A tutto questo si aggiunge un fatto ineluttabile: il mondo è diventato strutturalmente dipendente dalla produzione cinese. L'economia globale, così com'è oggi, non può funzionare senza il "Made in China". Dai componenti elettronici ai macchinari pesanti, passando per beni di consumo, medicinali e materiali da costruzione, la catena di approvvigionamento globale è profondamente radicata nell'industria cinese. Qualsiasi interruzione significativa della produzione o delle esportazioni cinesi ha effetti a catena sui mercati internazionali. Questa dipendenza conferisce a Pechino un potere silenzioso ma formidabile: influenzare le decisioni politiche ed economiche degli altri senza ricorrere alla forza.
Dopo aver esaminato tutti questi elementi – espansione economica strategica, rigore ideologico interno, repressione calcolata e dipendenza industriale globale – la conclusione è chiara: la Cina ha raggiunto pazientemente e sistematicamente una posizione di supremazia silenziosa. Acquistando infrastrutture e favori in tutto il mondo, Pechino ha acquisito influenza senza impegnarsi in battaglie convenzionali; domando la sua popolazione, si è assicurata che nulla potesse distoglierla dai suoi obiettivi a lungo termine; e rendendosi indispensabile per l'economia globale, si è protetta da ritorsioni efficaci. Il risultato è che, su numerosi tavoli da gioco, la Cina ha già vinto o è sulla buona strada per vincere.

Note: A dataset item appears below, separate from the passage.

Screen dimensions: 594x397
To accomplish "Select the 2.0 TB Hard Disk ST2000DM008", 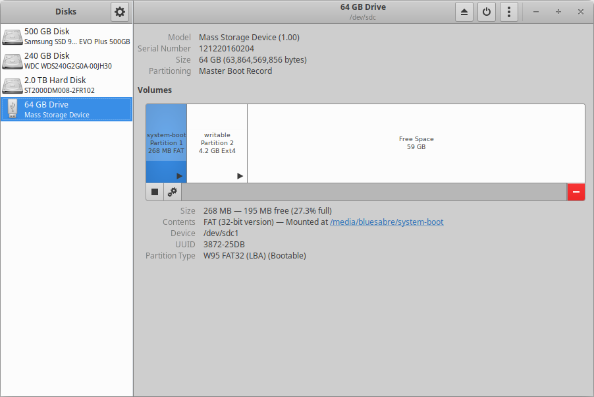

Un tempo ridicolizzata, l'idea di un'egemonia cinese globale non militarizzata è diventata realtà. L'Occidente osserva, attonito e in ritardo, il consolidamento di questo nuovo ordine. Resta da vedere se le democrazie liberali saranno in grado di articolare una risposta coordinata degna di questa sfida storica, o se saremo destinati ad accettare un XXI secolo modellato su Pechino, dove strade, porti e reti 5G portano l'etichetta "Made in China" e dove i valori del pluralismo e della libertà cedono il passo all'"armonia" definita dagli ingegneri sociali del nuovo Regno di Mezzo.